Porque, ¿hasta dónde puede sostenerse la vida poética? Más aún cuando la convivencia con el entorno no la admite fácilmente, cuando al amor sus propios protagonistas lo denuncian en tanto ardid poético y le reconocen como invención literaria; esto es, una fabulación dedicada a despertar la admiración femenina. En este punto, el profesor Pinto es tajante, y pide por la mujer que advierta tal cuestión, que traicione el lugar preestablecido y asuma, finalmente, el rol de la musa. Es así que escribe sonetos como declaraciones amorosas. ¿Pero es la literatura suficiente? ¿Puede vivirse con/sin ella?

De la misma manera, ¿cuántas musas? ¿Sólo una? ¿Así como Beatriz con Dante? ¿Beatriz? ¿Qué Beatriz? Las preguntas asoman y cunden la duda allí donde tocan. El profesor tampoco es inmune a lo que despierta, y es en él donde también el desconcierto asoma. Entre tantos libros que le contienen, que él desordena y reordena como pulsiones que le carcomen, un pastor es capaz de enamorar a una de sus musas‑alumnas con el tañir de cencerros, a través de sonidos heredados de generaciones previas.

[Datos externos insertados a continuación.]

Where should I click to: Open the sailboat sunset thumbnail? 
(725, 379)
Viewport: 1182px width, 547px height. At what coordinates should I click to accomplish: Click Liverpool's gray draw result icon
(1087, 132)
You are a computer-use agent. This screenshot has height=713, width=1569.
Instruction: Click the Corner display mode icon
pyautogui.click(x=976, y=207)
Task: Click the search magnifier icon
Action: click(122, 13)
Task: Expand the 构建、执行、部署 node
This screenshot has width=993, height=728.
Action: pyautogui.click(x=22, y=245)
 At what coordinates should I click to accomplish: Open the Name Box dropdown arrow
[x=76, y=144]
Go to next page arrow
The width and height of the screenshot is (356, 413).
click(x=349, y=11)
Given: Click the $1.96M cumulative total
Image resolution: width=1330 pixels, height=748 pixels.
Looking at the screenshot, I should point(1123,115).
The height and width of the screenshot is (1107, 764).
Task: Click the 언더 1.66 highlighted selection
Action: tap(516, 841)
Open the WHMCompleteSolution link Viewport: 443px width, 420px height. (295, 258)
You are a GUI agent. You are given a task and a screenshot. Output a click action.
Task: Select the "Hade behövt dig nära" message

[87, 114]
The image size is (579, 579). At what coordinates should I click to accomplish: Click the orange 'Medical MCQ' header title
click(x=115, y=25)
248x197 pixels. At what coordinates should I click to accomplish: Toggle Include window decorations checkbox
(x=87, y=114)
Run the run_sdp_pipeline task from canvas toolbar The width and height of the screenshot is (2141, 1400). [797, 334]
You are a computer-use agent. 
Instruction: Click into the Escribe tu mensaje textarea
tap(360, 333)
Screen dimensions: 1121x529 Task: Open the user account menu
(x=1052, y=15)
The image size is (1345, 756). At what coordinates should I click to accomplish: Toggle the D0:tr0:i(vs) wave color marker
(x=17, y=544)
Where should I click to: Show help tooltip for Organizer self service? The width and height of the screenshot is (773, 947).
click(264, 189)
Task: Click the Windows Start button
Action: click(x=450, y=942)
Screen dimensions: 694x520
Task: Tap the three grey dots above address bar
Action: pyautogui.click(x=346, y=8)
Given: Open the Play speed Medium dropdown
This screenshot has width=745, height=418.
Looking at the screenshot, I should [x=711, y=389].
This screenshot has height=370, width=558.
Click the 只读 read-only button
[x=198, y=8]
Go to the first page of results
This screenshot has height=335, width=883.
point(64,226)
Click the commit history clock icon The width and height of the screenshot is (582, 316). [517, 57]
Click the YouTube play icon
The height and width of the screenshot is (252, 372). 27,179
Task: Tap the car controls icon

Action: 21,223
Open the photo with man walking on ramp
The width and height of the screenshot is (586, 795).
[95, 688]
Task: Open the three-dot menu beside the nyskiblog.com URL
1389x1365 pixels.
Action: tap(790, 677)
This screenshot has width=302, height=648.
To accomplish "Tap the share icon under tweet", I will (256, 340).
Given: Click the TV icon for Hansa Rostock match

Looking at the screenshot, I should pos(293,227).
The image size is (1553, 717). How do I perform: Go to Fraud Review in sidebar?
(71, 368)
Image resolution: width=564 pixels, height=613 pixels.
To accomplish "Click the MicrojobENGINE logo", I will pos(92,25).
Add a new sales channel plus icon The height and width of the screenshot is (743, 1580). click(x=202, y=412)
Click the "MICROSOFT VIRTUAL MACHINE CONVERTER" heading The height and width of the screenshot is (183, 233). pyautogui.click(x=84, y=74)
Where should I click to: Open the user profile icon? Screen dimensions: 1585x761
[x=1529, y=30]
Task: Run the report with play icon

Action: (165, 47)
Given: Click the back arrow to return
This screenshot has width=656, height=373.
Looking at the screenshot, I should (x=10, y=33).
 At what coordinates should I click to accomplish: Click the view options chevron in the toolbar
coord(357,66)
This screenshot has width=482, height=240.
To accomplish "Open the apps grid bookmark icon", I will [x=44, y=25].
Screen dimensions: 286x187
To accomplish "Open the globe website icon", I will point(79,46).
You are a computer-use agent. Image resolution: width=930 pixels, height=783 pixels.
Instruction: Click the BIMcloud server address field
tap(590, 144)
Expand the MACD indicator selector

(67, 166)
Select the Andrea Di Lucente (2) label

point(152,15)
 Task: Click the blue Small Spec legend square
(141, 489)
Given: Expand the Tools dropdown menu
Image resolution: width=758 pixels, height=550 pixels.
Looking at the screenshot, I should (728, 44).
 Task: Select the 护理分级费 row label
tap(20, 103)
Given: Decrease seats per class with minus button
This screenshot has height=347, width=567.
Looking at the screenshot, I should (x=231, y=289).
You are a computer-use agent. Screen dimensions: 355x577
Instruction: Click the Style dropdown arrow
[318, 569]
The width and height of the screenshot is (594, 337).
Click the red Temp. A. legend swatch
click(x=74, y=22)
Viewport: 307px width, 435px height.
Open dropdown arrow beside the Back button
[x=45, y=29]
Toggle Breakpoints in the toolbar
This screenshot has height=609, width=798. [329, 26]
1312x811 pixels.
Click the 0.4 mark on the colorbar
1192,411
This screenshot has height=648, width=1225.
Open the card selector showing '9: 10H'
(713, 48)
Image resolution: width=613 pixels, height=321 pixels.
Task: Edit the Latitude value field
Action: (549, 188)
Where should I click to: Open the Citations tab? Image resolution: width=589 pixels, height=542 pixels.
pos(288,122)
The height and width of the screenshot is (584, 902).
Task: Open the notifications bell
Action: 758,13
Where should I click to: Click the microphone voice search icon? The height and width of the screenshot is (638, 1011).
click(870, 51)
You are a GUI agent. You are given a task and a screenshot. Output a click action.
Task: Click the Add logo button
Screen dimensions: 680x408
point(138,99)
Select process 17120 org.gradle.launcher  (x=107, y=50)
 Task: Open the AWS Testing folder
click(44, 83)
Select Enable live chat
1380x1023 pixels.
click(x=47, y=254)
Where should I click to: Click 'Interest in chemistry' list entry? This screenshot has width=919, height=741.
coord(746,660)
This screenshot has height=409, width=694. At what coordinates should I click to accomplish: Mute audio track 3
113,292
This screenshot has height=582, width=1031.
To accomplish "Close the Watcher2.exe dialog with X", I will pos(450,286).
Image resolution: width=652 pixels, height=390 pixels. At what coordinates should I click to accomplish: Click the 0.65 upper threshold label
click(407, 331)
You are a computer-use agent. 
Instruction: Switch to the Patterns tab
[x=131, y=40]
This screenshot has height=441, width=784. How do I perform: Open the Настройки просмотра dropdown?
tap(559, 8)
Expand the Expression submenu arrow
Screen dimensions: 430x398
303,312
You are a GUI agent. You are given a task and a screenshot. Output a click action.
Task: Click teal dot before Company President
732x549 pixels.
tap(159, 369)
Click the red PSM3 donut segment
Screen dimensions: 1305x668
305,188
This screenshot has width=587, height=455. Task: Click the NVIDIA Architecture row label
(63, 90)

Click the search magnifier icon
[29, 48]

Un sentir armónico que en nada se distingue de la vida usual, del trabajo, mientras ellos, tras lecturas y discusiones sin término, procuran aunque más no sea un atisbo de tamaña sabiduría. Ella, la musa seducida, dice estar subyugada por él, pero gracias a la literatura. ¿Dónde está el paso primero, verdadero?

La palabra posee una fuerza extraordinaria ‑como la metáfora con la que el cartero de Neruda lograba enamorar en ese film querido. Pero también la imagen cinematográfica, y es esto lo que finalmente asoma en La academia de las musas: la construcción de un interrogante que no quiere respuestas, que superpone capas lumínicas y reflejos a los diálogos que retrata, a través de destellos y siluetas que dificultan lo visto, mientras privilegia el uso de encuadres cerrados, casi angustiantes, con los personajes sumidos en ellos mismos.